BRAF V600E and KRAS mutations were significantly associated with shorter disease-free survival (DFS) and overall survival (OS) in patients with microsatellite-stable tumors but not in patients with microsatellite instability (MSI) tumors. This according to a study of 2,559 patients with stage III colon cancer treated with adjuvant leucovorin, fluorouracil, and oxaliplatin, with or without cetuximab. Researchers found:

• MSI phenotype was detected in 9.9% of patients, KRAS mutations in 33.1%, and BRAF V600E mutations in 9.0%.

• In multivariate analysis, MSI and BRAF V600E mutation were not prognostic, whereas KRAS mutation was significantly associated with shorter DFS (HR=1.55).

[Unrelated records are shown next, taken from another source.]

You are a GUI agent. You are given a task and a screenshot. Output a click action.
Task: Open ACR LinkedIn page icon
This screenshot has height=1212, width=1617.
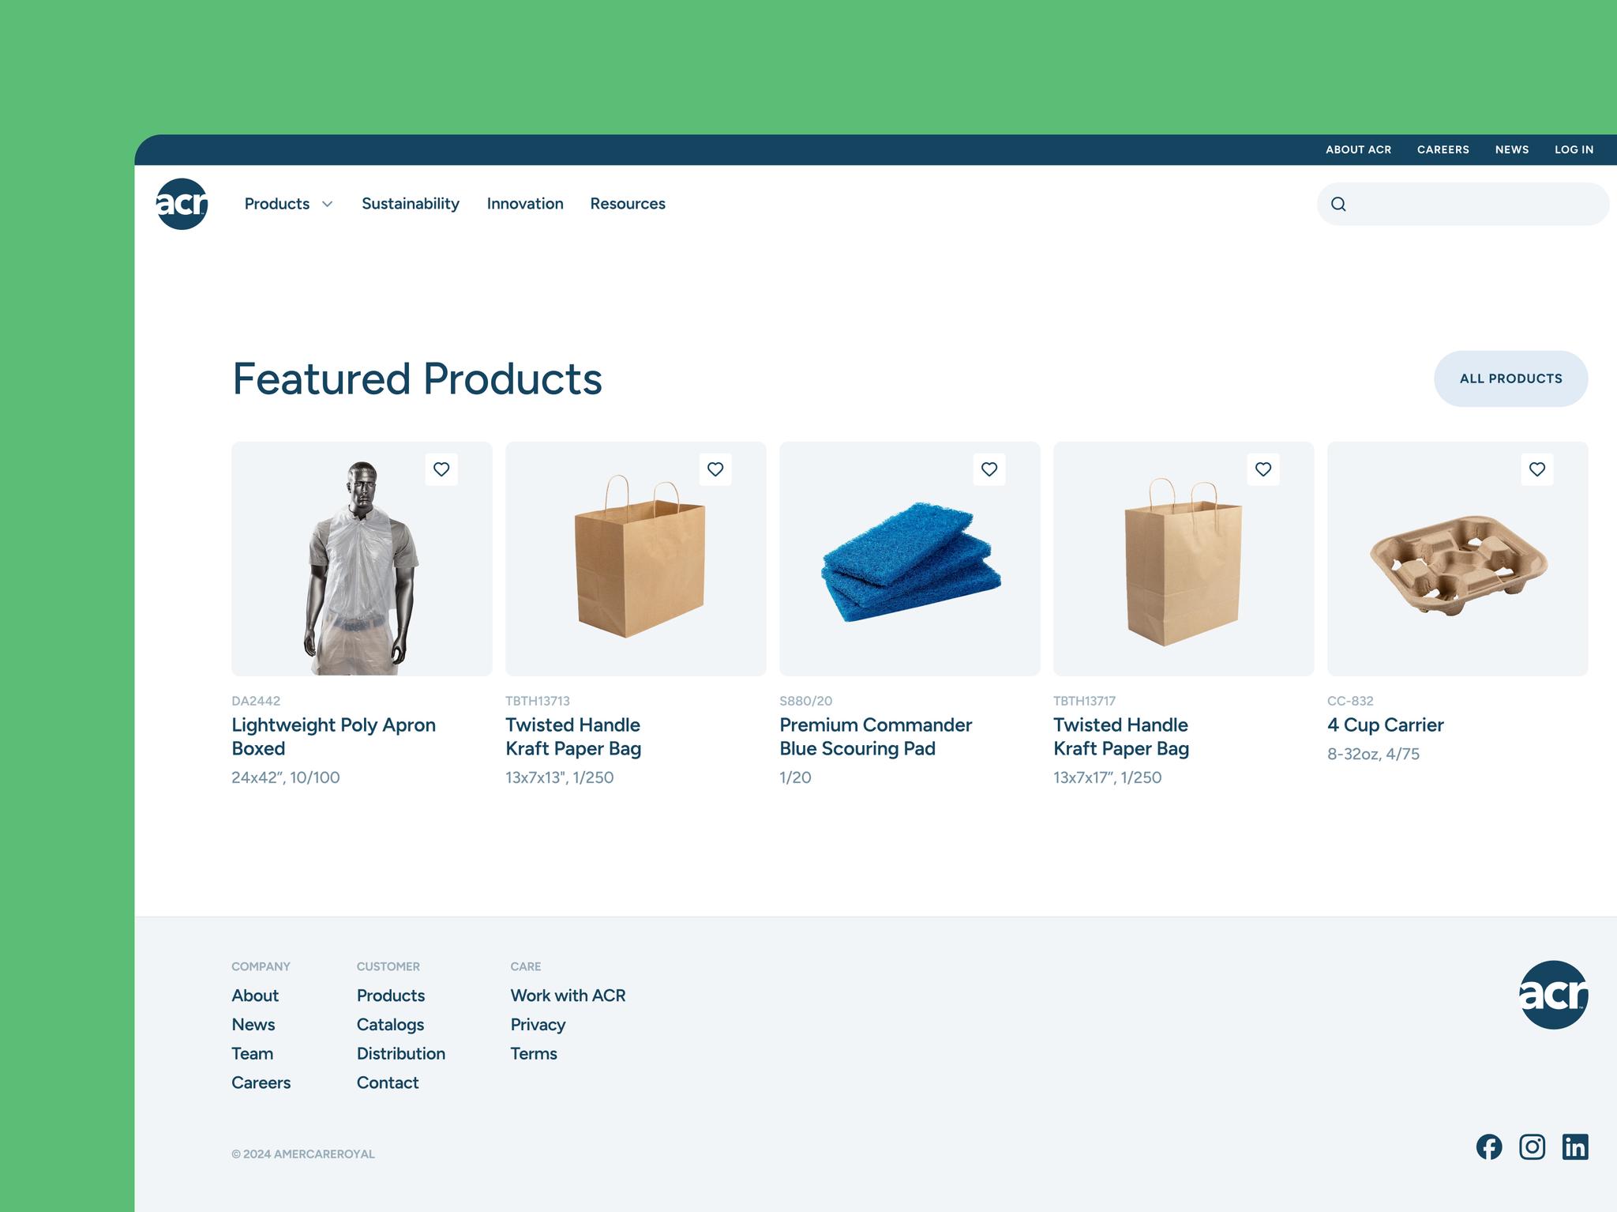point(1575,1146)
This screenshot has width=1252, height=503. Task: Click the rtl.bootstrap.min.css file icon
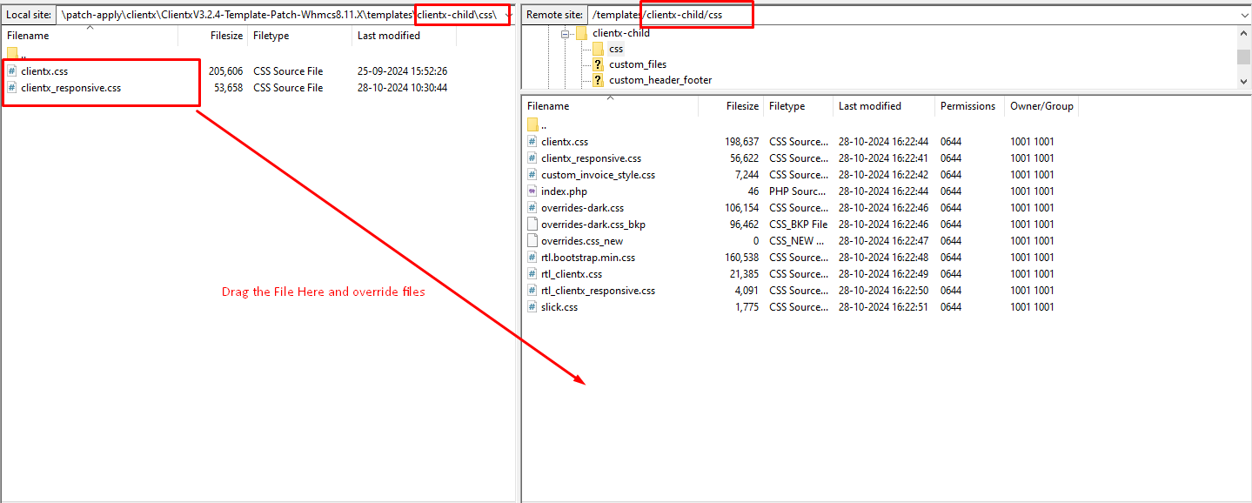coord(532,258)
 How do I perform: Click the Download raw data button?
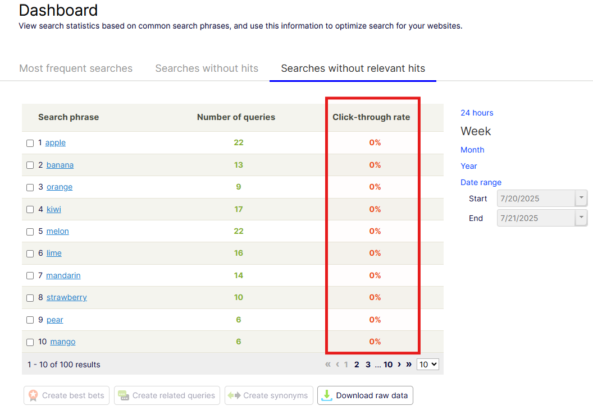[x=366, y=395]
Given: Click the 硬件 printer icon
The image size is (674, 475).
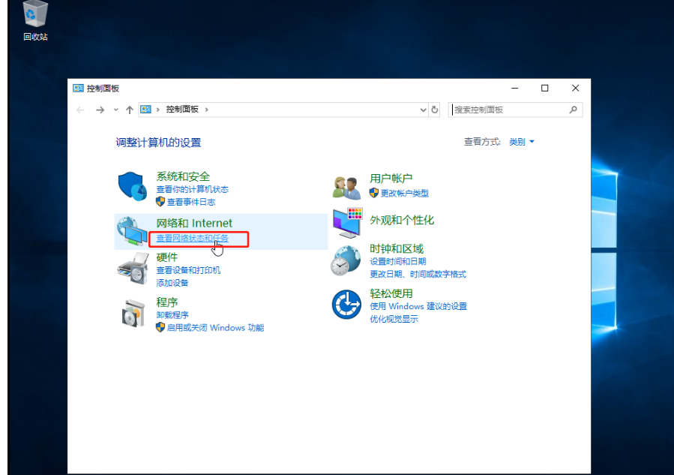Looking at the screenshot, I should (133, 268).
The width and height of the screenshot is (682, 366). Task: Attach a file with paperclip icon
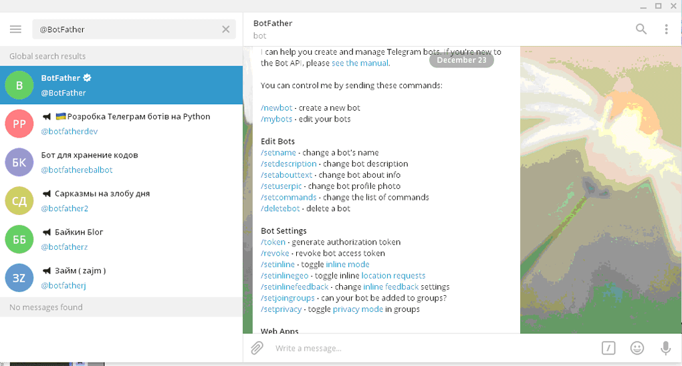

• Subgroup analysis showed in patients with microsatellite-stable tumors that both KRAS (HR for DFS=1.64 and HR for OS=1.7) and BRAF V600E mutation (HR for DFS=1.74 and HR for OS=1.84) were independently associated with worse clinical outcomes.

• In patients with MSI tumors, KRAS status was not prognostic, whereas BRAF V600E mutation was associated with significantly longer DFS (HR=0.23) but not OS (HR=0.19).

Citation: Taieb J, Zaanan A, Le Malicot K, et al. Prognostic effect of BRAF and KRAS mutations in patients with stage III colon cancer treated with leucovorin, fluorouracil, and oxaliplatin with or without cetuximab: A post hoc analysis of the PETACC-8 trial. [Published online ahead of print January 14, 2016]. JAMA Oncol. doi:10.1001/jamaoncol.2015.5225.